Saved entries
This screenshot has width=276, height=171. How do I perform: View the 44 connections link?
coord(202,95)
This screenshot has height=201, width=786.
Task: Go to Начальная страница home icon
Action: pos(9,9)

Problem details:
The task requires an exact transcription of all the data.

Reply:
This screenshot has width=276, height=171. How do I perform: View the 44 connections link?
coord(202,95)
This screenshot has height=201, width=786.
Task: Go to Начальная страница home icon
Action: pos(9,9)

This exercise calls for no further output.